Jean-Paul Mialet : Après le bonheur, vous m’invitez à parler de la dépression ? Il ne faudrait pourtant pas introduire de confusion en opposant l’un à l’autre. Nul doute que l’on peut opposer le bonheur au malheur, mais pas à la dépression qui est une maladie. Une maladie pendant laquelle on fait l’expérience d’un désespoir absolu – un désespoir comme jamais on n’en connaîtra en dehors de cet état. Mais ce désespoir, qui est un malheur pour le déprimé et son entourage, n’est pas le malheur du triste ou du malheureux. Il est un égarement momentané du jugement lié à une perception sélective de tout ce qui ne va pas, sans le contrepoids de ce qui va. Paul Valery, qui était sujet à de fortes dépressions, avait coutume de dire que la mélancolie était une crise de lucidité : expression de poète, à moitié convaincante. En fait, quand tout va bien, même si l’on est de ceux qui croient,  comme je viens de le confier, que la condition humaine est tragique, on est heureux de vivre. La lucidité disparait, elle est gommée par le grain de folie qui pousse à vivre en dépit de tout et parvient à se nourrir de bonheur et d’espérance même au milieu des chemins les plus arides.

D’ailleurs, lorsque le déprimé est sorti de sa dépression, il redevient lui-même : c’est à dire heureux ou malheureux selon sa nature. Cette rupture avec soi-même est conditionnée par des bouleversements de la chimie cérébrale que la science connait de mieux en mieux, en offrant des moyens de lutte efficaces. Depuis les années 60, il existe des traitements chimiques qui redressent ce désordre cérébral et permettent au patient de se réapproprier sa personnalité, heureuse ou malheureuse. Au cours du temps, ces traitements se sont multipliés mais on voit combien on est loin des fameuses « pilules du bonheur ». La maladie dépressive peut se déclencher à la suite de grands chocs affectifs, mais elle survient aussi sans raison, à certaines saisons. Son caractère héréditaire est amplement prouvé et on connait, hélas, des familles entières sévèrement frappées par le mal.
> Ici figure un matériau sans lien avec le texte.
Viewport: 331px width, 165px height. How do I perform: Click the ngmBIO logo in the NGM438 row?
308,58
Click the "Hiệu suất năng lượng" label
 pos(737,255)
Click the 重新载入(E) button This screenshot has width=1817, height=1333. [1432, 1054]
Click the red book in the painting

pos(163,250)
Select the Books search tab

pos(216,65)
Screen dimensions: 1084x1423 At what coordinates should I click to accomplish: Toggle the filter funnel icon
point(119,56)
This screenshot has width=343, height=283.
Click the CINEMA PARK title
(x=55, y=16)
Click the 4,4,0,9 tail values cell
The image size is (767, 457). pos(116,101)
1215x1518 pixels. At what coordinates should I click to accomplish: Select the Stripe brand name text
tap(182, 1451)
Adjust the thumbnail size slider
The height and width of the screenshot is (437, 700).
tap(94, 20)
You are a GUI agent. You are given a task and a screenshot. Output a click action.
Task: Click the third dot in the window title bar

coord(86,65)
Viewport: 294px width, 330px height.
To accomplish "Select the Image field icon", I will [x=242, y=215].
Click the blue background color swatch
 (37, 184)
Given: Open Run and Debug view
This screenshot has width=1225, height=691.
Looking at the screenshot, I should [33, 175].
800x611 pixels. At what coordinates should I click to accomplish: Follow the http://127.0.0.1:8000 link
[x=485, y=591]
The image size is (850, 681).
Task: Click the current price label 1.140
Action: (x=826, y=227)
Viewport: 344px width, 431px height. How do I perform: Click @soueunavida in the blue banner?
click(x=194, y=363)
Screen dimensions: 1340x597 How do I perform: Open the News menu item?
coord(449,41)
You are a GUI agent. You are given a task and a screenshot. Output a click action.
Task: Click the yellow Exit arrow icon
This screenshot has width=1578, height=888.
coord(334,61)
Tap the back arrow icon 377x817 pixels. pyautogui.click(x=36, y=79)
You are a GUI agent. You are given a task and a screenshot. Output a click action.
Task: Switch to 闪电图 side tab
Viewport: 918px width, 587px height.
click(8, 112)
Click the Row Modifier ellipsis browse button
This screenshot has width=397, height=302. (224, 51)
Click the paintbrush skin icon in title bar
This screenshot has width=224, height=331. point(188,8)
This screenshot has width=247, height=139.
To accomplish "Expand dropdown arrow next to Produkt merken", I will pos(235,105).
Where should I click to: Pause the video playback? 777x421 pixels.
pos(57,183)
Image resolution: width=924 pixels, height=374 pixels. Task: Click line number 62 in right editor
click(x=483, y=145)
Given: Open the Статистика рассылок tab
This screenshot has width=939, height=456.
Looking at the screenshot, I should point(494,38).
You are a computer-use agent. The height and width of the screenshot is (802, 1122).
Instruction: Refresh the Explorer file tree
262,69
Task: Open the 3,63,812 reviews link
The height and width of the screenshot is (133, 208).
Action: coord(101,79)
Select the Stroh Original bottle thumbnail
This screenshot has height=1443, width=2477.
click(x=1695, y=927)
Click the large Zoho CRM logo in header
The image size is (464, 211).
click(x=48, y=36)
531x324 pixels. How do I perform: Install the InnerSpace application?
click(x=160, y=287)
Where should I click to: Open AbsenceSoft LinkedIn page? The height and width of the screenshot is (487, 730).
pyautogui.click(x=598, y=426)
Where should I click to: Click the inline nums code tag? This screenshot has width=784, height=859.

La dépression est un état aigu dont la durée ne dépasse pas quelques mois. Toutefois certaines dépressions résistent au traitement et s’installent dans la durée : on parle alors de dépression chronique. Les raisons du passage à la chronicité font débat. Peut-être certaines ruptures dans l’équilibre d’une existence ne favorisent pas le retour à ses normes antérieures. Quoiqu’il en soit, ces dépressions chroniques sont des états maladifs qui se prolongent ;  on doit les distinguer des caractéristiques de la personnalité.

A la différence de ces états, sans être dépressifs, certains se plaignent constamment d’être malheureux ;  ils en viennent même à organiser leur vie autour du malheur. On a affaire dans ce dernier cas à un mauvais rapport à l’existence qui fait partie de soi et rend la vie douloureuse : c’est ce que l’on appelait autrefois la qui inspirent volontiers neurasthénie. Pour aider ces personnalités malheureuses – ces tempéraments dépressifs qui ont inspiré les écrivains romantiques – on fait appel avec plus ou moins de succès à des psychothérapies de toutes sortes et non à des traitements chimiques. Mais, ne s’éloigne-t-on pas beaucoup de notre thème, le bonheur, en se tournant ainsi vers ceux qui font de leur malheur un mode de vie. A moins que… ce ne soit là leur bonheur à eux ?

Bertrand Vergely : Tout comme on peut faire une science du bonheur, on eut en faire une de la dépression ; Toutefois, cela n’explique rien. Parce qu’il y a dans les dépressions un facteur obscur qui nous échappe. Si personne jusqu’à aujourd’hui n’est arrivé à comprendre la dépression ce n’est pas un hasard. C’est qu’elle est inexplicable. Pour une raison simple. C’est tout le rapport à la vie qui est mis en jeu par une dépression . Pour cela il faut rentrer dans la vie. Ce que l’on ne fait pas. Ou peu. Ou mal.

Comment expliquer la spirale qui fait que l’on passe de la déprime à la dépression pathologique ?

Bertrand Vergely : Par un manque de soins et de vigilance. Quand on ne soigne pas les premiers symptômes dépressifs ceux-ci s’accumulent et finissent par devenir une montagne. On le voit bien dans les phénomènes d’addiction. Au début, l’alcoolique attrapé la bouteille. Après, c’est la bouteille qui l’attrape. À force d’avoir une déprime sans se soigner, un jour la déprime devient dépression et la dépression une pathologie.